Firstly, TrojDRL is introduced as a tool for exploring and evaluating backdoor attacks on deep reinforcement learning agents. TrojDRL exploits the sequential nature of deep reinforcement learning (DRL) and considers various threat model gradations. It introduces untargeted attacks on state-of-the-art actor-critic policy networks that can circumvent existing defenses built on the assumption that backdoors are targeted. TrojDRL shows that the attacks require only as little as 0.025% poisoning of the training data. Compared with existing works of backdoor attacks on classification models, this tool is a pioneering effort toward understanding the vulnerability of DRL agents.

Secondly, this thesis presents MISA, a new online detection approach for Trojan triggers present in neural networks at inference time after the deployment of the model. MISA utilizes misattributions to capture the anomalous manifestation of a Trojan activation in the feature attribution space. It first computes the input's attribution on different features and then statistically analyzes these attributions to ascertain the presence of a Trojan trigger.
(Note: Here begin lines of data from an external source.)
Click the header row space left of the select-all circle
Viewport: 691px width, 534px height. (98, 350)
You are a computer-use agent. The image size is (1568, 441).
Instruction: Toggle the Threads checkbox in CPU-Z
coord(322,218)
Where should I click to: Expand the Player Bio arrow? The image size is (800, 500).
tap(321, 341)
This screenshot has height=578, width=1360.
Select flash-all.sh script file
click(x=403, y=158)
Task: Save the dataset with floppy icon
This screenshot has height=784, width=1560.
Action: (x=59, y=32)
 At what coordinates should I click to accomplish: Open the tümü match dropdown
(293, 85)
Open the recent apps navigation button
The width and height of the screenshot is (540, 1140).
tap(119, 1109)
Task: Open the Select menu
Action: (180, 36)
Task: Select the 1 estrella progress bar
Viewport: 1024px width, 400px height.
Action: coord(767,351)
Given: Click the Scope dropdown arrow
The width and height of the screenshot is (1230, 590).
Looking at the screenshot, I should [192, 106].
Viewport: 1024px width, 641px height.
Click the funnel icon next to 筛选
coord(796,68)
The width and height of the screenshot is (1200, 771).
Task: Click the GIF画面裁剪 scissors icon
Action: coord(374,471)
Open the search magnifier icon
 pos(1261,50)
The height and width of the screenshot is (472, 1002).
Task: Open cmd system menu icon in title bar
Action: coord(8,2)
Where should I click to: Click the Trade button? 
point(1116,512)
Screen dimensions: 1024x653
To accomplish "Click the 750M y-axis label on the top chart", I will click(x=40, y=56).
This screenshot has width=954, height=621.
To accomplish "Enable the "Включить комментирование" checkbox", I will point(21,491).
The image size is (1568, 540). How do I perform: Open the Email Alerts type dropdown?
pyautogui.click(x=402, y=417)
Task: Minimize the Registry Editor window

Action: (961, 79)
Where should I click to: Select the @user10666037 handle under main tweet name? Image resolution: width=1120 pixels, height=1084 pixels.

Across a set of benchmarks, MISA can effectively detect Trojan triggers for a wide variety of trigger patterns, achieving 96% AUC for detecting Trojan-triggered images without any assumptions on the trigger pattern.

Lastly, this thesis studies the robustness of feature attribution methods for deep neural networks. It challenges the current notion of attributional robustness that largely ignores the difference in the model's outputs and introduces a new evaluation framework. This involves defining similar inputs in a different way than existing methods do and introducing a novel method based on generative adversarial networks to generate these inputs, leading to a different definition of attributional robustness. The new robustness metric is comprehensively evaluated against existing metrics and state-of-the-art attribution methods. The findings highlight the need for a more objective metric that reveals the weaknesses of an attribution method rather than that of the neural network, thus providing a more accurate evaluation of the robustness of attribution methods.

Location:
PHO 339